Licence to work in changing market
The latest innovation to come from that small band of future-watchers studying life in post-industrial Britain is the "licence to work".
Given that there's not enough to go round, share it. But how is this to be done?
In the late 70s and early 80s when Barrie Sherman was director of research for the Association of Scientific Technical Managerial and Supervisory Staff he wrote several books with the union's leader, Clive Jenkins, on the effects of new technology.
Now he has teamed up with Phil Judkins, a broadcaster frustrated by media that have neither time nor incentive to deal with anything in detail. Their book joins a number of recent publications in recognising that Western economies cannot return to full employment without redefining both words.
This is not to prophecy "the end of work" like Jeremy Rifkin but to challenge what two other American writers, Aronowitz and DiFazio, call "the dogma of Work" in their book The Jobless Future.
However, unlike Mike Cooley - another writer on this subject from a trade union background - Sherman and Judkins demand full employment but not full-time employment. Instead, they advocate "a licence in the form of a micro-electronic smart card, allowing a person to be employed as a form of work-sharing combined with a basic minimumguaranteed or citizen's income".
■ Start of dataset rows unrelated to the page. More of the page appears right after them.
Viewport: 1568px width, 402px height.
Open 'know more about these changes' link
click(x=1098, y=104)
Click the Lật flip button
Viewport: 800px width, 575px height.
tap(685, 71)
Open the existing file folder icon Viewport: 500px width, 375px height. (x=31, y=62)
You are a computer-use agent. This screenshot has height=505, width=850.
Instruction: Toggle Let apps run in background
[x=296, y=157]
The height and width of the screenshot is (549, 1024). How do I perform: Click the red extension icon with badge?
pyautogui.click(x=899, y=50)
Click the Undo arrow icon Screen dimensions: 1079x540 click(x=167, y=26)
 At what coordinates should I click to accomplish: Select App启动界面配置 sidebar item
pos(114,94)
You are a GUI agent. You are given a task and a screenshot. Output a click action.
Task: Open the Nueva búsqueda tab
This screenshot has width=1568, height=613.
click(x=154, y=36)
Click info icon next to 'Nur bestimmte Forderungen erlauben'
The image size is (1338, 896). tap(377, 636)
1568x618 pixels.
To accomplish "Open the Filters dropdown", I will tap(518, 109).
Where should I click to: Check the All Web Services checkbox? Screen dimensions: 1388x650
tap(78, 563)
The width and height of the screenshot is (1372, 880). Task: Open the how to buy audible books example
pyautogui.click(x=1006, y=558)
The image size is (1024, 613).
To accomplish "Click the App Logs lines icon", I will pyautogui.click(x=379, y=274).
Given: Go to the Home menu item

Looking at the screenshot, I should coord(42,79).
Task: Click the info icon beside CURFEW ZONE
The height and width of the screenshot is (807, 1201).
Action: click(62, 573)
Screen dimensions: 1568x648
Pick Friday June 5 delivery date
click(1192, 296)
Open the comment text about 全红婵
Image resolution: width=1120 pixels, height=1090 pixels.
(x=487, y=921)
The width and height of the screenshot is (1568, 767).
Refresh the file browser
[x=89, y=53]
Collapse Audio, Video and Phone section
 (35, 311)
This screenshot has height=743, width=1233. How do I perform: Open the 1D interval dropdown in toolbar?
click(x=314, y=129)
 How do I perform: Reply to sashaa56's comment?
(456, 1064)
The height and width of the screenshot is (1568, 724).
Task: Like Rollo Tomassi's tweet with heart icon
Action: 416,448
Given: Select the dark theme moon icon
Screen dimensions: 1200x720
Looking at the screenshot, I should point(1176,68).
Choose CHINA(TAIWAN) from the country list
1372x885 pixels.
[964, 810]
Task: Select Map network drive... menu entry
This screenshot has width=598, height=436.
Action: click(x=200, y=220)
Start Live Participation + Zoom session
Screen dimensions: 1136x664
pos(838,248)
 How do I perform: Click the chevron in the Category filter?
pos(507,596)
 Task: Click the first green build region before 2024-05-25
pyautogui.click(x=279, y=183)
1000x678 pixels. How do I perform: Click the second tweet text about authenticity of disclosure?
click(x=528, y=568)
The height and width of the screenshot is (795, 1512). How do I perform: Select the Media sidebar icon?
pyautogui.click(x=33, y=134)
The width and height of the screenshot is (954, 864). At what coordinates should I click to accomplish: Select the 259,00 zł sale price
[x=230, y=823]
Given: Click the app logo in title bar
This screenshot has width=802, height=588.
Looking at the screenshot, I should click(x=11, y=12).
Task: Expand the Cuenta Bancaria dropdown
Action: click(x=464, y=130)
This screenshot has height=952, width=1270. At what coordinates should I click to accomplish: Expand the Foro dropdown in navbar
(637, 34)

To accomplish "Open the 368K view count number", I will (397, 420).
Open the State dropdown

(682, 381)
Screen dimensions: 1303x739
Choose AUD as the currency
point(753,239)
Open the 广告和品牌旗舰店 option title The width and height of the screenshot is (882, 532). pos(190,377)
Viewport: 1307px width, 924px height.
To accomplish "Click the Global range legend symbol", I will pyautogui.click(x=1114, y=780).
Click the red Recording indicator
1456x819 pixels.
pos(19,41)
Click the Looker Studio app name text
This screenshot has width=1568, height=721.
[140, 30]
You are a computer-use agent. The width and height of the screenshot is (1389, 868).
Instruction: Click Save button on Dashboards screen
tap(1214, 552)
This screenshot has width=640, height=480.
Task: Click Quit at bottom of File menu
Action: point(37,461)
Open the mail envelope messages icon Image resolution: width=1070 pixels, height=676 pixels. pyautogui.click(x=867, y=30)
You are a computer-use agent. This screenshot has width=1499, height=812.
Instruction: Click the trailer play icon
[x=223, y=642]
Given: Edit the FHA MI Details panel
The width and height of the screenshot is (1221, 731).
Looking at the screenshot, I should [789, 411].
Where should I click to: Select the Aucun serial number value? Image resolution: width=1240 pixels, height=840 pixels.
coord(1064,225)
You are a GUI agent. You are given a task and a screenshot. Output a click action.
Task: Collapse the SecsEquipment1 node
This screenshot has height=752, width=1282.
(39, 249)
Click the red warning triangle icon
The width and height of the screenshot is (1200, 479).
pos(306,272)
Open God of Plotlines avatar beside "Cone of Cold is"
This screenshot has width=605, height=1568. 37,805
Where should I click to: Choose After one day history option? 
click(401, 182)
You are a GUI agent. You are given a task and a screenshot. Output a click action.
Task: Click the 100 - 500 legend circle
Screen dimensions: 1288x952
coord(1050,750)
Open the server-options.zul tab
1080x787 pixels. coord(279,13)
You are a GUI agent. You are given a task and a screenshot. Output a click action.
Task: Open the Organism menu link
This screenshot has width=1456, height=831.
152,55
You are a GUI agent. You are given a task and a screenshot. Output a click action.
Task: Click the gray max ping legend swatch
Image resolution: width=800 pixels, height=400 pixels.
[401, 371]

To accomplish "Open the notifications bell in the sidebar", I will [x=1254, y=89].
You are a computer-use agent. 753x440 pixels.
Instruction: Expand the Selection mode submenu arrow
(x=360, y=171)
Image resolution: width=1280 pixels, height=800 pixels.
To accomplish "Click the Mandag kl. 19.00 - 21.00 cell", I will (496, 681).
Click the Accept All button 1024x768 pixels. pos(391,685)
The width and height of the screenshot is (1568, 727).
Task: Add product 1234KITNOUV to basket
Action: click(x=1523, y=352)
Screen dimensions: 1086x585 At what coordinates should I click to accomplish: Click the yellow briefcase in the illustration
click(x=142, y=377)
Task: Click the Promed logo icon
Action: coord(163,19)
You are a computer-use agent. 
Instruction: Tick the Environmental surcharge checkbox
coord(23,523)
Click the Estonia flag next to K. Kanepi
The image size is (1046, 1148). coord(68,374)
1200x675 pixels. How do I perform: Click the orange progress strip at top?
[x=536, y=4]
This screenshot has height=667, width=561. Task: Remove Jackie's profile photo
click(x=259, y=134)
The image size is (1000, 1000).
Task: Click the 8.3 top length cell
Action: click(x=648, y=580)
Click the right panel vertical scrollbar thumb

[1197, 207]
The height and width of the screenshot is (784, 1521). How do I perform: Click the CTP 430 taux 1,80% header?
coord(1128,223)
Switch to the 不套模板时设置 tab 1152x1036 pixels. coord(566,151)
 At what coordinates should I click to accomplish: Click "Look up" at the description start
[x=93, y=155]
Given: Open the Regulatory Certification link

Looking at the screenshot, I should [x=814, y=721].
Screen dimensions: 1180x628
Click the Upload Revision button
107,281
In other words, a place at work is guaranteed until the quota on the smart card runs out. This licence to work would go some way toward meeting what they describe as "a combination of events unique in industrial times" in which "loss of employment across the entire range of employment possibilities has combined with a global market of transferable skills . . . technology and finance".
As a result, "individuals confront a world in which the solid certainties of their class, job, religion, morals and personal relationships appear to be slipping from their grasp".
This analysis is sustained by an array of economic argument, social observation and political polemic, including a head-on confrontation with prevailing education orthodoxy for the authors would "ban dedicated vocational qualifications from schools" (and colleges and universities).
They also attack the widespread notion that "most future jobs will be 'knowledge intensive'".
This is therefore a provocative book that should be widely read and is written to be widely accessible.
It is thus unfortunate that the authors concede, "It would of course be far better if we could arrange society somewhat differently, so that these licences were never needed".